Berkun Oya yazarak yönettiği filmi, yazarken düşündüklerini, ne kadar görüntüledi, bunu ancak kendi bilir, ama, bir film yazdığını unutmadığı, çektiği filmle belli oluyor. Sinema olarak yazılırken, film olarak düşünülmüş… Senaryo doğal olarak, film yapmak için yazılan bir metindir ama, dramatik yapısı olmayan (gerçekten yok mu?) İyi Seneler Londra gibi film yazılırken -ve yönetecek kişi tarafından yazılıyorsa- sinema olarak çözüme hazır hale gelmiştir. Görüntü yönetmeninin algıları, oyuncuların yorumları (yoksa rolü değerlendirmeleri mi?) ile senaryo filmleşirken, yönetmen kontrolü elinde tutabilirse (Oya oyuncularına çok hakim) ortaya, dramatik yapı ile ilgi çekmek peşinde olmayan, bir günlük birbirini kesen olaylar / birbiri ile kesişen kişiler, üzerine bir film; gecenin bir yerinde balkondan atlayan (düşen!), aşağıdaki hiç ilgisiz (ilgisiz mi?) bir kişi üzerine düşmesi ile finale ulaşan bir labirent öykü çıkıyor.
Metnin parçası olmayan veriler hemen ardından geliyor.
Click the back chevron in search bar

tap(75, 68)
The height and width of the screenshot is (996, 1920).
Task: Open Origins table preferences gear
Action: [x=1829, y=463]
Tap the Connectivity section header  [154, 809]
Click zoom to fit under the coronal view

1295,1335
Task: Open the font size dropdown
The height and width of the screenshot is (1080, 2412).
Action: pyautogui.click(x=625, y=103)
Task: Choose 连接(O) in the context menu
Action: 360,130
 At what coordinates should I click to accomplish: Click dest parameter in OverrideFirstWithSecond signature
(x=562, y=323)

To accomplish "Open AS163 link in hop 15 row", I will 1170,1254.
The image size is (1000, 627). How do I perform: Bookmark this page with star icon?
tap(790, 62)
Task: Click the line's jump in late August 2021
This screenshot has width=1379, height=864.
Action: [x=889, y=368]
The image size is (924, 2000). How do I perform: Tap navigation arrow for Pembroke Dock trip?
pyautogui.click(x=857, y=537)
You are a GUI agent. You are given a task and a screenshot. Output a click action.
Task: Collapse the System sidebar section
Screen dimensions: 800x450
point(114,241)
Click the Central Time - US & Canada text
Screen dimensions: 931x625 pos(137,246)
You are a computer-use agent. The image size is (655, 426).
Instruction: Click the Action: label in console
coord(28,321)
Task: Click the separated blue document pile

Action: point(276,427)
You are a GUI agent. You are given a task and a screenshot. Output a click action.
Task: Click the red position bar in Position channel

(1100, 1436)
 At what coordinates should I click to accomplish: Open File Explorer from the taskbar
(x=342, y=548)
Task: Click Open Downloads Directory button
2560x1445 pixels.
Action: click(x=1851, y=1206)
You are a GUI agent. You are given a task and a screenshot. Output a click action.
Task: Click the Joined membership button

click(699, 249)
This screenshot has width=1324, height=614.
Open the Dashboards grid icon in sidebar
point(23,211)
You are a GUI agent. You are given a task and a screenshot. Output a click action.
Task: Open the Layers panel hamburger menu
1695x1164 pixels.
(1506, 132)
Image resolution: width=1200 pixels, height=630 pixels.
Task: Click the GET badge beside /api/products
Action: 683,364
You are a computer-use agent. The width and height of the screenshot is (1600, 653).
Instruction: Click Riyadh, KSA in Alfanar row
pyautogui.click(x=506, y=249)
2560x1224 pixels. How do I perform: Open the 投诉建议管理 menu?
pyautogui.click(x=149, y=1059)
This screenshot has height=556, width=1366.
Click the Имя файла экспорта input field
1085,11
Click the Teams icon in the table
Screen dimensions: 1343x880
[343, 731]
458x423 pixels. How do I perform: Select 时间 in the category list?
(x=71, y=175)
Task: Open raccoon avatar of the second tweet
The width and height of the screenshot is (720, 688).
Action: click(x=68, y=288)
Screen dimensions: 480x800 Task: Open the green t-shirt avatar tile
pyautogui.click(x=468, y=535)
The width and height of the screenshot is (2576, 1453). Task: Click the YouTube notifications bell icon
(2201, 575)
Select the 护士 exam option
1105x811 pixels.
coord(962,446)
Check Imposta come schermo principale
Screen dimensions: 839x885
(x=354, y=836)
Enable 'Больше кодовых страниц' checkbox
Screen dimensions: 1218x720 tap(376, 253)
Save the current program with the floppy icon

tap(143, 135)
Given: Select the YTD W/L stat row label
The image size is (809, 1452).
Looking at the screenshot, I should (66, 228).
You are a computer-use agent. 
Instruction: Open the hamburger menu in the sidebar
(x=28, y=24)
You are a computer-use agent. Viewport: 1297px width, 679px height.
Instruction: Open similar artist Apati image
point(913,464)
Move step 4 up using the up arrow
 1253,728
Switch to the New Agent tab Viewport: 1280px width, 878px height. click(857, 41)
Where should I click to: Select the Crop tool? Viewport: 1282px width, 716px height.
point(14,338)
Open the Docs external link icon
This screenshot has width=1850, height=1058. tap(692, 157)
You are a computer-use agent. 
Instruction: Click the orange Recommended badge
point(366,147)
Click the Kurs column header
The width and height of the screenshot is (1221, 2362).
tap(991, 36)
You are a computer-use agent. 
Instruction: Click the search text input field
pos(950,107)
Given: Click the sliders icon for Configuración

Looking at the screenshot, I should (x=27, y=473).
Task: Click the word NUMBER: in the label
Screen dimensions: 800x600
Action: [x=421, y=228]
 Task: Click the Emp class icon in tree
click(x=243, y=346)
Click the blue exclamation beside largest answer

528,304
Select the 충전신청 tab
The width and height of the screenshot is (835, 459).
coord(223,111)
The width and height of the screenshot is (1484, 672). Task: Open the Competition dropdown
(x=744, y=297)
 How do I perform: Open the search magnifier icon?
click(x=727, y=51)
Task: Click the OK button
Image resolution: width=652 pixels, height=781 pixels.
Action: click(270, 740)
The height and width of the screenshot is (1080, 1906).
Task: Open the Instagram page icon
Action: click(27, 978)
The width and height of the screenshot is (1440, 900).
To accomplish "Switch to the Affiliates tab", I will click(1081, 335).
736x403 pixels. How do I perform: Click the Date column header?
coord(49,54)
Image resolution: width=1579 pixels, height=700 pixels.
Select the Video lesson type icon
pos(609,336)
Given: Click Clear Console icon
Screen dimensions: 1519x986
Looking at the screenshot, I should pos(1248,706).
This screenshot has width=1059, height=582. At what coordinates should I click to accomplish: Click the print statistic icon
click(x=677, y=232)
Oya’nın sürprizleri de var, yıllar sonra Can Tokay’ı sinemamıza tekrar konuk ediyor.
(Senaryosunu da yazdığı Beyaz Melek ile ilk yönetmenliğini yapan Mahsun Kırmızıgül de bir öykü anlatıyor, kendi senaryosunu yönetirken, -belki- aksamayan bir yöntem kullanıyor, sinemasal keyifli zamanlar yakalaya biliyor, ama yeni hiçbir şey yok, eski Yeşilçam anlatımın teknolojisi gelişmiş yeni hali—)
Hiçbir filmi bir diğeri ile karşılaştırmak istemem ve filmler hakkında da genel olarak eleştiri yazmam ama, İyi Seneler Londra’yı seyredince, bu film hakkında yazı (eleştiri değil) yazmak istedim. (Beyaz Melek, bu isteği vermedi, -belki- Çilingir’in talebi ile yazabileciğim.)